Prior to the second Vatican Council, it was quite common during the celebration of Mass, when the priest elevated the consecrated host, for the laity to whisper the words of St. Thomas in the Gospel today: “My Lord and My God” and perhaps too, to strike their breast penitentially. Though his heart was initially full of doubt, the Apostle Thomas’ doubt was transformed into faith—faith that the Lord Jesus was Risen from the dead and was truly present. So how fitting that the faithful developed this pious custom of echoing Thomas’ words of faith in the real presence of Christ: “My Lord and My God.”

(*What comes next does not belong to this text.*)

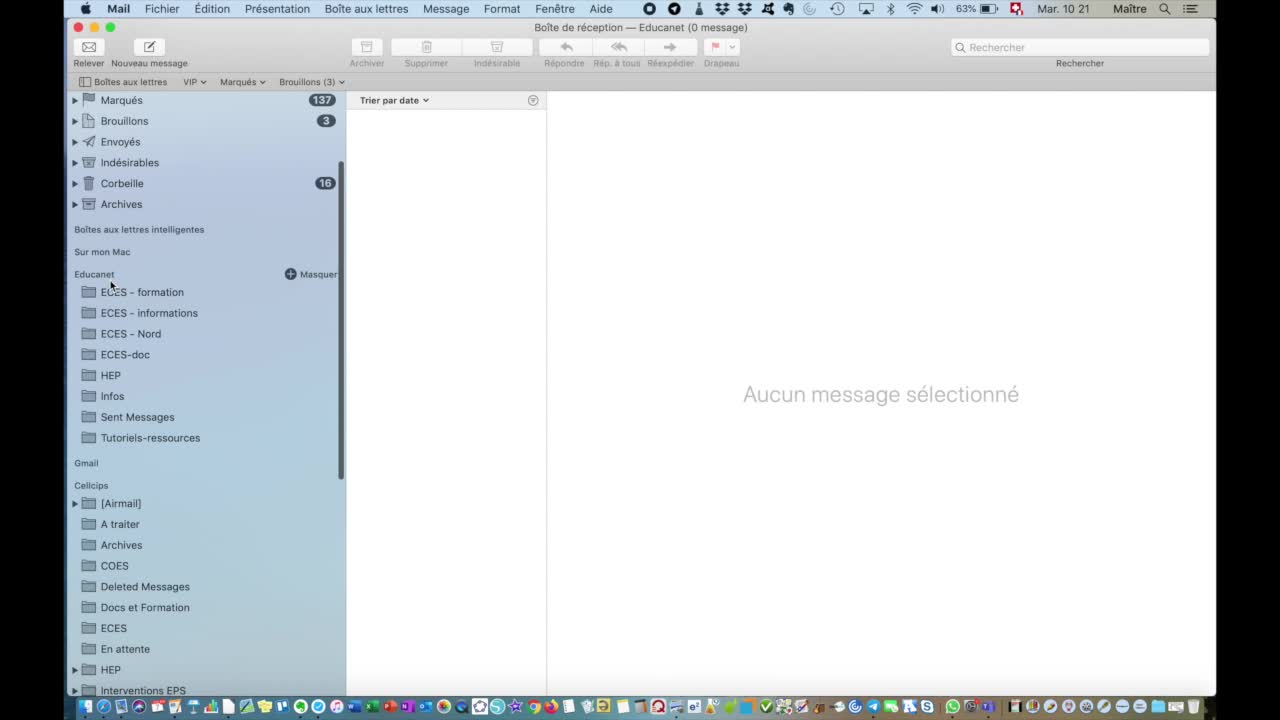Viewport: 1280px width, 720px height.
Task: Open the Marqués favorites bar button
Action: (x=242, y=82)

This practice was so praiseworthy, that Pope St. Pius X, in 1907 issued a decree granting a partial indulgence if a person looked at the Body and Blood of Christ and said “My Lord and My God.” Perhaps, this custom ought to be rediscovered in this 21st century when faith in the real presence seems to be lacking, even among many mass going Catholics.

Another St. Thomas, 1200 years later wrote that while our physical senses of sight, taste, touch and smell, fail to detect the presence of Jesus in the Eucharist, our faith surely enables us to recognize his presence. Præstet fides supplementum Sensuum defectui…Let faith provide a supplement For the failure of the senses.

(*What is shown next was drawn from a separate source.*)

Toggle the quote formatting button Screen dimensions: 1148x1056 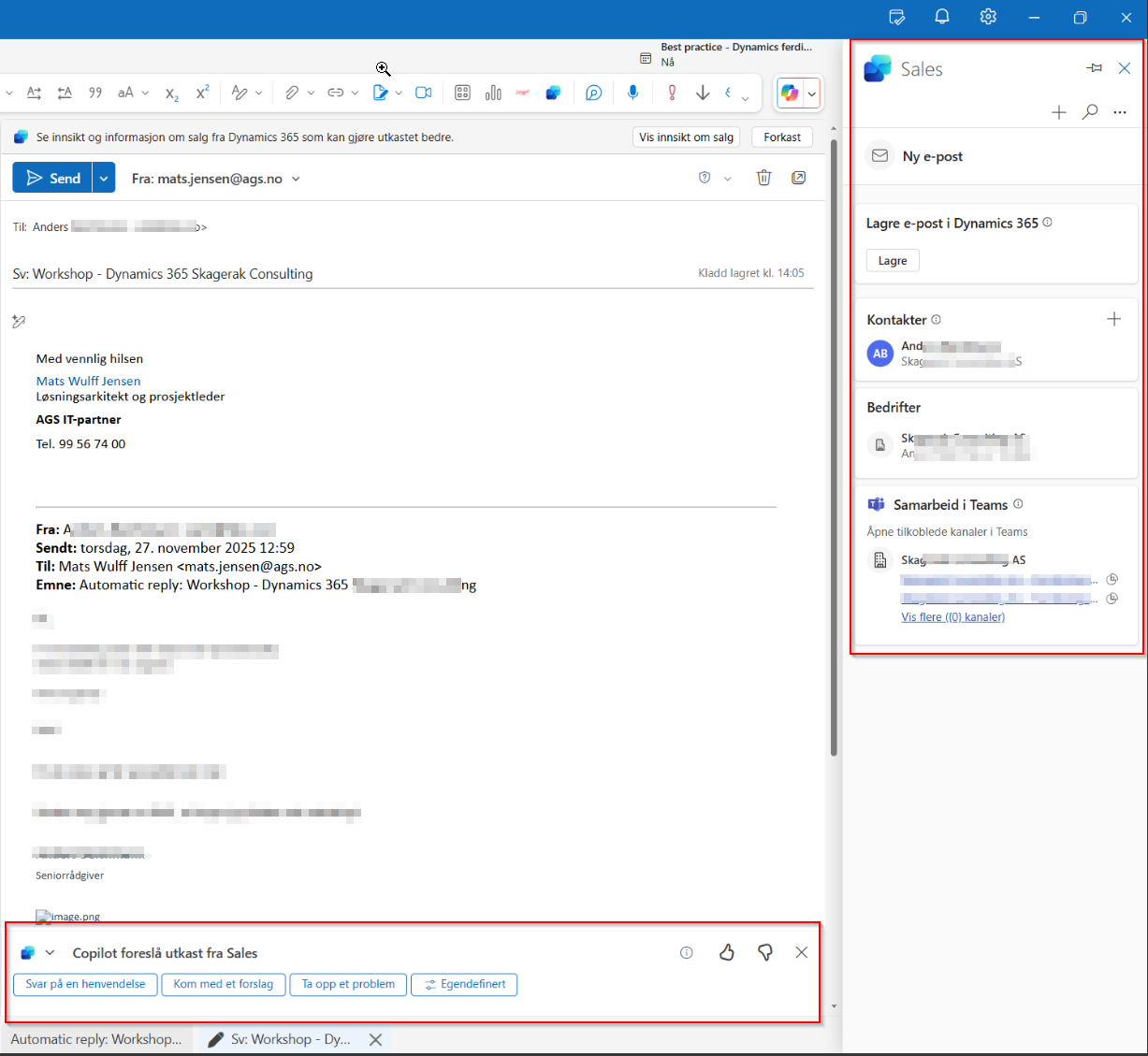94,93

The beautiful prayer after Communion for mass on this Feast of Thomas the Apostle, too, gives such a beautiful summary of Eucharistic faith. Listen closely to this prayer: “O God, as we truly receive in this Sacrament the Body of your Only Begotten Son, grant, we pray, that we may recognize him with the Apostle Thomas by faith as our Lord and our God and proclaim him by our deeds and by our life.”

Blessed are those who have not seen and have believed. The Lord pronounces his blessing upon those who come before the Eucharist and believe that he is truly present. The promise of blessedness in this life and the next is offered to those who believe in the presence of Christ and allow that belief to shape their life.

This evening we come before our Eucharistic Lord to acknowledge that He is the source of all blessing. On this eve of our nation’s independence we beseech the Lord for all the graces we need in order to be a righteous nation, praying for conversion for all those who do not believe, praying for the grace to proclaim him by our deeds and by our life. Following our normal prayers of reparation, we will offer together the prayers of petition composed for the inauguration of President George Washington by Archbishop John Carroll, First Roman Catholic bishop in our country whose brother Charles Carroll was one of the signers of the Declaration of Independence.

May the Lord bless all who believe and bring about the conversion of all who do not, may he bless us with ever deeper Eucharistic faith and the grace to proclaim that faith in our deeds and by our life, for the glory of God and salvation of souls.